Si tuviéramos mucha libertad cotidiana y poca libertad política, la actuación libre sería estadísticamente la regla, pues uno ejerce las libertades concretas a diario. Si diéramos la vuelta al guante, estadísticamente la falta de libertad sería la regla y la libertad, la excepción, a practicar en ciertas ocasiones políticas —uno no elige presidente a diario—, importantísimas, pero por suerte no cotidianas. En las democracias anglosajonas clásicas había mucha libertad personal y mucha libertad política; ambas; hasta hace 30 o 40 años, se notaba nada más bajar del avión. Aquí, hoy, tenemos decrecientes libertades políticas y muchas no políticas... en sexo, consumo o viajes; o sea, las que parecen bien a este estado-niñera. ¿Y si España perdió las libertades micro pero nunca alcanzó las macro?

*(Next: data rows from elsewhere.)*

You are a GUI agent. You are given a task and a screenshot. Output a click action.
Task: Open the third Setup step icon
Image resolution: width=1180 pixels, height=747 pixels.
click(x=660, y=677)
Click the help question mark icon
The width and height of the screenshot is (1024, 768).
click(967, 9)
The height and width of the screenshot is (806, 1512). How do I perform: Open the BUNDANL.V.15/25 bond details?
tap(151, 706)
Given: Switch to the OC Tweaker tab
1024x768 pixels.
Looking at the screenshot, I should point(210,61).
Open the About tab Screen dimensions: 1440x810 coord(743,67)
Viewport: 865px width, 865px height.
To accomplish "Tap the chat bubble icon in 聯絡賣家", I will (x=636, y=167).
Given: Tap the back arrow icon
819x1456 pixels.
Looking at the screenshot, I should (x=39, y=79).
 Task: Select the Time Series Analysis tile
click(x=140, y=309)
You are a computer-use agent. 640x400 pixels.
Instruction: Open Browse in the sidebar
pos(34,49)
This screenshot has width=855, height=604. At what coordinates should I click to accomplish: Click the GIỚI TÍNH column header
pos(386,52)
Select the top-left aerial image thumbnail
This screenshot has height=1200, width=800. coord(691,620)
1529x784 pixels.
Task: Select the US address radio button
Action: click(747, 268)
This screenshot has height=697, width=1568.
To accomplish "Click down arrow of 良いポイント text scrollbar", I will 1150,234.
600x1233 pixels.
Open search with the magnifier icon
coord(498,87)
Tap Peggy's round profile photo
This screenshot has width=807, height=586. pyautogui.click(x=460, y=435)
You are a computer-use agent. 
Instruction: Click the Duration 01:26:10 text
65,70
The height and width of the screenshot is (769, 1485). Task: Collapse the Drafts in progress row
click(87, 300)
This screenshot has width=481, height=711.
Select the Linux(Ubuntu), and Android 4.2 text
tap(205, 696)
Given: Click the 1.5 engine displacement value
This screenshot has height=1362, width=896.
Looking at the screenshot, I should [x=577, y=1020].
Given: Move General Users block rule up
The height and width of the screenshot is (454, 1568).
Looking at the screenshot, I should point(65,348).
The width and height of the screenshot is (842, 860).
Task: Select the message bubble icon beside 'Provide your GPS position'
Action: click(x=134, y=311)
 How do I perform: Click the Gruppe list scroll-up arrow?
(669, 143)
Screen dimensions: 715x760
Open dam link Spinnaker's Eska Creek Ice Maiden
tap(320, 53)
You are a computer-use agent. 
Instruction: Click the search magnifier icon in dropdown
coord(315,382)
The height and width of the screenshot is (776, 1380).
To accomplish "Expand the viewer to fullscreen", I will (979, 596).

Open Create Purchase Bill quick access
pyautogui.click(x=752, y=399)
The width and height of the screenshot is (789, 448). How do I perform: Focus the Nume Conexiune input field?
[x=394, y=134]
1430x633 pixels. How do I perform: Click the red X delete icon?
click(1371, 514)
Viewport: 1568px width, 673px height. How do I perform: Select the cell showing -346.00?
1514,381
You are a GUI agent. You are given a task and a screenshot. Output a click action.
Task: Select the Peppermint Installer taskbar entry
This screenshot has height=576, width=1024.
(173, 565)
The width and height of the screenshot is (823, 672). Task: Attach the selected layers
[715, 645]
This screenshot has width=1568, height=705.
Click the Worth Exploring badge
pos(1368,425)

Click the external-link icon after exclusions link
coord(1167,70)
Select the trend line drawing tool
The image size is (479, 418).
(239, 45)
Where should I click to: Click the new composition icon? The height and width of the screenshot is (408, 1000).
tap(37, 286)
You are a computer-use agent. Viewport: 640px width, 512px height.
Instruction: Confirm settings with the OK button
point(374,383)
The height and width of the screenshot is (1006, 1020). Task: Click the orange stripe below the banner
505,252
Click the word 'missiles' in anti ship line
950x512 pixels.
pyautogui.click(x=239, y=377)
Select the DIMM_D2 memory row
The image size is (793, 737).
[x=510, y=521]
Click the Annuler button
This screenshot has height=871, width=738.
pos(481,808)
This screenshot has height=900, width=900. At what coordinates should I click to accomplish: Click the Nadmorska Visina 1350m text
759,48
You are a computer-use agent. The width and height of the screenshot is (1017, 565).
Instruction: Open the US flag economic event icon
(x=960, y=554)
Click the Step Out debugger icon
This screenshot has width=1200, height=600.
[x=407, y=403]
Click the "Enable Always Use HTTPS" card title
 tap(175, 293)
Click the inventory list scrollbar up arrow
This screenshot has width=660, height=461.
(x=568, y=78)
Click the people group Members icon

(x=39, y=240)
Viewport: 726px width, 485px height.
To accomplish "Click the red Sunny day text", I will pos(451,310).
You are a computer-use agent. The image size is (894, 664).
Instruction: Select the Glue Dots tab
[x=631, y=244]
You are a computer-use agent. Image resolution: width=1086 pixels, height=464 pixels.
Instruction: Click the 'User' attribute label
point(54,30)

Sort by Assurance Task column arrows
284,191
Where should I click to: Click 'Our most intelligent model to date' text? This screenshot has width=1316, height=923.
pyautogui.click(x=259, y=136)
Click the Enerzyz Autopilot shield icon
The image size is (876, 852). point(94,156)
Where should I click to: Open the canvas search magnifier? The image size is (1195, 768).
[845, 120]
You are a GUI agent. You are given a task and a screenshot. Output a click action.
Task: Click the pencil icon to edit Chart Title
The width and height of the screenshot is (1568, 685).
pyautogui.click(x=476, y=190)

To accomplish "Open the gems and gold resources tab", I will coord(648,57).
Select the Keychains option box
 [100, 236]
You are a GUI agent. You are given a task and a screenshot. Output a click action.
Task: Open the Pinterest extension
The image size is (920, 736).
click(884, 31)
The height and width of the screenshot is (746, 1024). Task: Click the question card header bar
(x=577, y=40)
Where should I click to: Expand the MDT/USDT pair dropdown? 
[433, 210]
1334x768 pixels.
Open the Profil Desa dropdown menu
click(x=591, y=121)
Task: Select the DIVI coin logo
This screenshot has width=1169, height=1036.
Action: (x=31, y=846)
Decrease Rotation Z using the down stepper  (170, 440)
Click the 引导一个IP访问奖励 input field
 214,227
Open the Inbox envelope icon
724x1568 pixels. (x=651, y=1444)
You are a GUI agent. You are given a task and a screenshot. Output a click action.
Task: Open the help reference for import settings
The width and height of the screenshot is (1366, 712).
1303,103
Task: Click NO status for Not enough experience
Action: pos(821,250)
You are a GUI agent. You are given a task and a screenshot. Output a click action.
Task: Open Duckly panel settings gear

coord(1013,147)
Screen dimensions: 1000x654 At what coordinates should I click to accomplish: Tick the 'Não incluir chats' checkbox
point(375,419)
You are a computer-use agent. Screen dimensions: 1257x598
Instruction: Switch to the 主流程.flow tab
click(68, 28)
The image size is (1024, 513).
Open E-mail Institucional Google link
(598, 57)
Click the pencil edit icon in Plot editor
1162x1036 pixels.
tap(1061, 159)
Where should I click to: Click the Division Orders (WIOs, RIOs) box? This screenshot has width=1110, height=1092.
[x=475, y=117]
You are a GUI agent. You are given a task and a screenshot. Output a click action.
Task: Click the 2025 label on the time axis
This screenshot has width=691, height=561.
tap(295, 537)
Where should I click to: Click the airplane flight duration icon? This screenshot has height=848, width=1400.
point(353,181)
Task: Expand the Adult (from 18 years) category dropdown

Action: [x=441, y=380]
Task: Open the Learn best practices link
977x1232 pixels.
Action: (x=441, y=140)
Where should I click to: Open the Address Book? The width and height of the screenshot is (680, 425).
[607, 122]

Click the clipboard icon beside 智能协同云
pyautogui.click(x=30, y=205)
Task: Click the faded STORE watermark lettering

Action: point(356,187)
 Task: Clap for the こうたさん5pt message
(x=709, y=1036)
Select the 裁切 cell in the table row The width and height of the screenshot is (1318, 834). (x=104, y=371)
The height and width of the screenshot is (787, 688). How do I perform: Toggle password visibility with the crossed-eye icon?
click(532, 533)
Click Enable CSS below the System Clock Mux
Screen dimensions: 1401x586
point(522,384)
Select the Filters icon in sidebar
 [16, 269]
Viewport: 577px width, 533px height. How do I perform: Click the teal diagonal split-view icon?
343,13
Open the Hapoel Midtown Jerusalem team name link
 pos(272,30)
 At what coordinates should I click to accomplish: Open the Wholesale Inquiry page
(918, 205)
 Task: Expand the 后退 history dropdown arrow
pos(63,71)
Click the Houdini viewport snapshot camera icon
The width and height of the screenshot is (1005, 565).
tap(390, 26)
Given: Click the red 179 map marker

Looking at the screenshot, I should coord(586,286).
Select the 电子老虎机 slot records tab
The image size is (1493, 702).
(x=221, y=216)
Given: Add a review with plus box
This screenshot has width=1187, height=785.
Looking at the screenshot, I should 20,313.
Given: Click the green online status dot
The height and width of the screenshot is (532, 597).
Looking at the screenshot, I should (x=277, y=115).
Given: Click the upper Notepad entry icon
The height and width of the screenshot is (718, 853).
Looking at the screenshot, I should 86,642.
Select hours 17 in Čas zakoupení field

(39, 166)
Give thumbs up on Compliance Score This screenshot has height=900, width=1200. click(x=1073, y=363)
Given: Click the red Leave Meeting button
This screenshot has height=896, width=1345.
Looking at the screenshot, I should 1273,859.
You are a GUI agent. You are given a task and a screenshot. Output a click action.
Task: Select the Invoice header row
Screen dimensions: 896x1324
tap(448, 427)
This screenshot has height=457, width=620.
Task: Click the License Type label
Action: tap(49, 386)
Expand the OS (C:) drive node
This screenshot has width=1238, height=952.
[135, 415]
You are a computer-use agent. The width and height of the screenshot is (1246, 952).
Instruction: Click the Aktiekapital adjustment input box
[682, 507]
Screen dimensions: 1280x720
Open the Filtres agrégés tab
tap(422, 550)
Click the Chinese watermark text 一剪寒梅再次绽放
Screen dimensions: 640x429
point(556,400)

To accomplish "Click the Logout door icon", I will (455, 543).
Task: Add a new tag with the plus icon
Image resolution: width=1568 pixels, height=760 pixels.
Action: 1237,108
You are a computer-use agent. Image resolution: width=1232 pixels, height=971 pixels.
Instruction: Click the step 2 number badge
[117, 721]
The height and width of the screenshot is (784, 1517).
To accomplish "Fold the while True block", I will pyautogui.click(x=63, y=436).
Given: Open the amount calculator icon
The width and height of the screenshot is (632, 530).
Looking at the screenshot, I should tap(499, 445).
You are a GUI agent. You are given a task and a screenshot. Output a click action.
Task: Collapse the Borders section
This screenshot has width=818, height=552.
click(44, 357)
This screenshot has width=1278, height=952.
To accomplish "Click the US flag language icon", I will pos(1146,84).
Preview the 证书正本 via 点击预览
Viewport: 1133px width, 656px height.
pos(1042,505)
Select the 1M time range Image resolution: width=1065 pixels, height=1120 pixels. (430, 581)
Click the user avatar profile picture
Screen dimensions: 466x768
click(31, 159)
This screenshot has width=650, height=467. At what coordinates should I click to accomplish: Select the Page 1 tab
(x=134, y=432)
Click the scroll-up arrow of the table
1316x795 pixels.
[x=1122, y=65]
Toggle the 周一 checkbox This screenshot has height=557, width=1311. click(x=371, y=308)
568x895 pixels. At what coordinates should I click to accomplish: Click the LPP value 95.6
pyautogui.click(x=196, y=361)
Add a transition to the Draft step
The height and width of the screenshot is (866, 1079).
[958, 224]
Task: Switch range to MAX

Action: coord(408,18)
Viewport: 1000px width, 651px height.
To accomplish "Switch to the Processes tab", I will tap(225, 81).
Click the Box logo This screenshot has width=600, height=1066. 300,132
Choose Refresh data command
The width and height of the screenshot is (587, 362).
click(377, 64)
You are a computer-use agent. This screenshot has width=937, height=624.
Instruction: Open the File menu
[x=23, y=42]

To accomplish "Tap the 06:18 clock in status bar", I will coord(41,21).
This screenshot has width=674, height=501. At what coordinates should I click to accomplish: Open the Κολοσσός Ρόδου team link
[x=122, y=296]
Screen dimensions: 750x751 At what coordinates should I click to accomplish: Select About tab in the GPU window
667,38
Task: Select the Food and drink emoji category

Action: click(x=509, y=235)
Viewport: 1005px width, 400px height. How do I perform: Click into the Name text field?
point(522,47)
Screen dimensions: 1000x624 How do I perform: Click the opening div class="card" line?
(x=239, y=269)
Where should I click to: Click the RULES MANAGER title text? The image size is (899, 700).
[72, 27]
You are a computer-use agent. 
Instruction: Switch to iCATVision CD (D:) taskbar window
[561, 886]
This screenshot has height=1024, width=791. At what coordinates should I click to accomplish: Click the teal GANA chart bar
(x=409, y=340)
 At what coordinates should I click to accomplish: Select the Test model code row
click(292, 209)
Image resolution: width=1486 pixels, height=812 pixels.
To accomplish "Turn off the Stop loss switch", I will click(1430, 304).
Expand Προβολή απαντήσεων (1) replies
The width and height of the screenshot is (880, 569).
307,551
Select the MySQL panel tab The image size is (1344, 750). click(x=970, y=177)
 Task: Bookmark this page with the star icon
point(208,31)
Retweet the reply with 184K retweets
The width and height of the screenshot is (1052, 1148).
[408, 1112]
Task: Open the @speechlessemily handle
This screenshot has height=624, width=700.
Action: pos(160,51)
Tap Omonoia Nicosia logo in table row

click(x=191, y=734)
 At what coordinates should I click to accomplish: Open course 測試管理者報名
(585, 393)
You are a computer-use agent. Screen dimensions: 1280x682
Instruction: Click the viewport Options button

Así que las libertades reales practicables ya no cumplen los mínimos básicos para un católico en España (y parte de Occidente), ni aún encerrándonos en la catacumba y sin dar problemas. Ni ahí nos dejarían en paz. Curiosamente, España tampoco cumple los mínimos básicos de una democracia liberal que no sea sólo formal; cada día, menos. ¿Y si hubiera llegado a ser un estado poco cómodo para los católicos, sin haber llegado a ser realmente democrático? ¿Y si la cruda realidad fuera que España nunca ha sido políticamente libre, ni lo es ahora, ni tal vez, por el camino que va, lo sea nunca? Ya no da los mínimos previos del cristianismo, porque se los ha cargado, pero tampoco los de una democracia liberal y constitucional, porque nunca lo ha sido. Y lo que es peor, está puntuando más bajo en alegría y sentido del humor.